In [18]:
import os
from dotenv import load_dotenv

load_dotenv("./../../All_LLM_tutorial/.env")

True

In [19]:
#### Example
from llama_index.core import SimpleDirectoryReader

In [20]:
reader = SimpleDirectoryReader(input_dir="articles")
docs = reader.load_data()

In [21]:
print(f"Count of Techcrunch articles: {len(docs)}")
print(docs[0])

Count of Techcrunch articles: 21
Doc ID: 6dbe3af2-ddea-4f46-9f81-c84494a30af0
Text: Signaling that investments in the supply chain sector remain
robust, Pando, a startup developing fulfillment management
technologies, today announced that it raised $30 million in a Series B
round, bringing its total raised to $45 million.  Iron Pillar and
Uncorrelated Ventures led the round, with participation from existing
investors Nexus Vent...


In [22]:
from llama_index.core import VectorStoreIndex

# 1. Documents에서 VectorStoreIndex를 직접로드
index = VectorStoreIndex.from_documents(docs, show_progress=True)

Parsing nodes: 100%|██████████| 21/21 [00:00<00:00, 494.87it/s]
Generating embeddings: 100%|██████████| 50/50 [00:08<00:00,  5.71it/s]


In [23]:
# Load VectorStoreIndex by selecting the splitter(chunk_size, chunk_overlap) and embedded model directly

from llama_index.core.node_parser import SentenceSplitter
from llama_index.embeddings.openai import OpenAIEmbedding
from llama_index.core import VectorStoreIndex


embed_model = OpenAIEmbedding()

node_parser = SentenceSplitter(chunk_size=256, chunk_overlap=20)
nodes = node_parser.get_nodes_from_documents(docs)
index = VectorStoreIndex(nodes, embed_model=embed_model, show_progress=True)

Generating embeddings: 100%|██████████| 202/202 [00:04<00:00, 47.10it/s]


In [25]:
# 'similarity_top_k' refers to the number of top k chunks with the highest similarity.

base_retriever = index.as_retriever(similarity_top_k=5)
source_nodes = base_retriever.retrieve("What is the CMA generative ai?")

In [34]:
# check source_nodes

for node in source_nodes:
    # print(node.metadata)
    print(f"---------------------------------------------")
    print(f"Score: {node.score:.3f}")
    print(node.get_content())
    print(f"---------------------------------------------\n\n")

---------------------------------------------
Score: 0.862
The expectation is that the CMA’s Digital Markets Unit, up and running since 2021 in shadow form, will (finally) gain legislative powers in the coming years to apply pro-active “pro-competition” rules which are tailored to platforms that are deemed to have “strategic market status” (SMS).
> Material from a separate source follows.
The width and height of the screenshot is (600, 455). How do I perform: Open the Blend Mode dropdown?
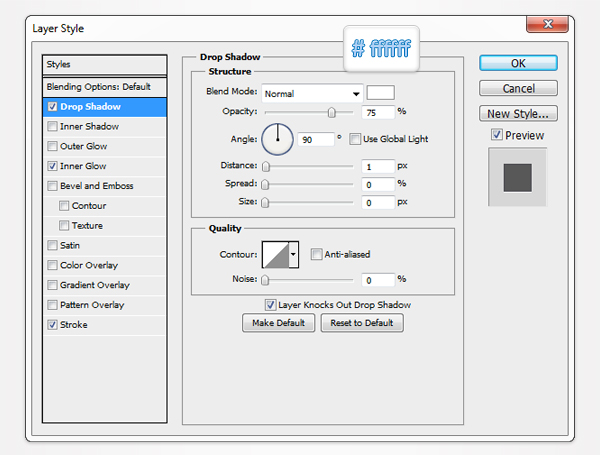(x=311, y=94)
So we can speculate that providers of powerful foundational AI models may, down the line, be judged to have SMS — meaning they could expect to face bespoke rules on how they must operate vis-a-vis rivals and consumers in the U.K. market.

The U.K.’s data protection watchdog, the ICO, also has its eye on generative AI. It’s another existing oversight body which the government has tasked with paying special mind to AI under its plan for context-specific guidance to steer development of the tech through the application of existing laws.
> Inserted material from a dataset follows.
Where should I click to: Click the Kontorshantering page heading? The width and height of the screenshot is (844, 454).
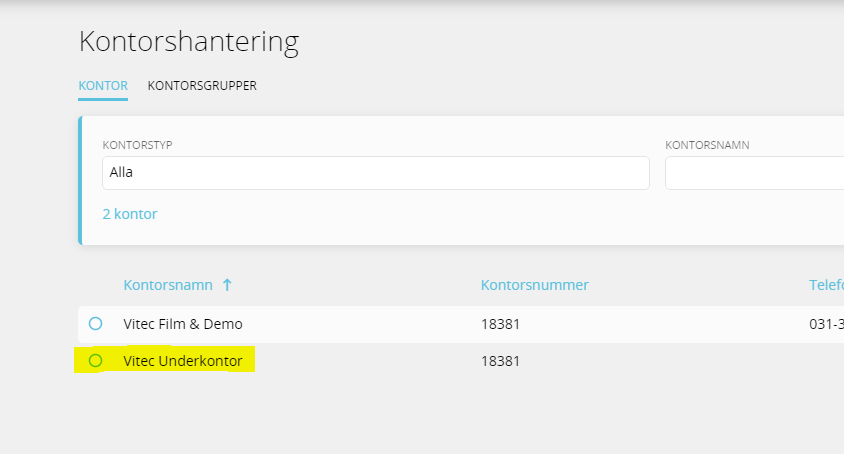click(x=189, y=41)
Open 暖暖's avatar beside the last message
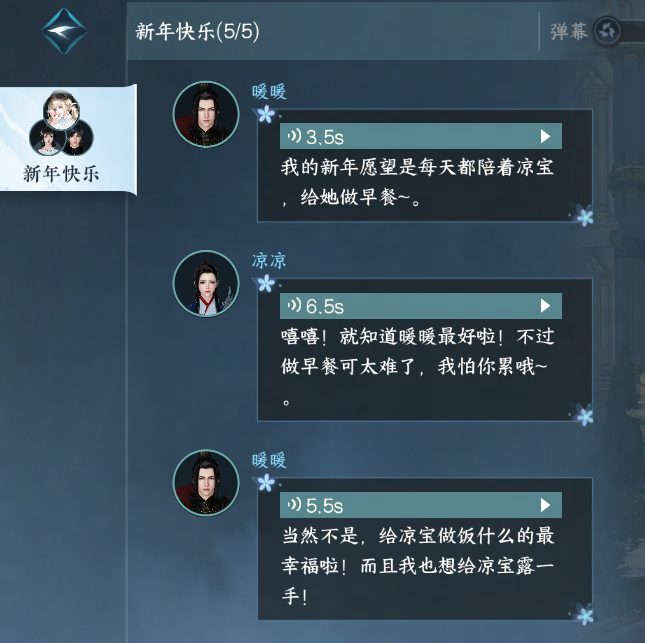645x643 pixels. click(x=206, y=483)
---------------------------------------------


---------------------------------------------
Score: 0.860
Wel

In [40]:
from llama_index.llms.openai import OpenAI

query_engine = index.as_query_engine(streaming=True, similarity_top_k=2)

In [41]:
response = query_engine.query("What is the CMA generative ai?")
response.print_response_stream()

The CMA generative AI refers to generative artificial intelligence models that are being reviewed by the Competition and Markets Authority (CMA) in the UK. These models include large language models and generative AI that have the potential to transform various aspects of activities conducted by individuals and businesses.

In [38]:
# Or you can set llm 
llm = OpenAI(model="gpt-4o-mini",temperature=0)
query_engine = index.as_query_engine(
  streaming=True, 
  similarity_top_k=2, 
  llm=llm
)

In [39]:
response = query_engine.query("What is the CMA generative ai?")
response.print_response_stream()

The CMA generative AI refers to the initial review conducted by the U.K.'s Competition and Markets Authority (CMA) focusing on AI foundational models, including large language models and generative AI technologies. This review aims to assess competition and consumer protection aspects related to the development and use of these models, with the goal of understanding their evolution and establishing guiding principles for their future use. The CMA plans to publish the findings of this review in early September, following a period for stakeholders to submit their responses.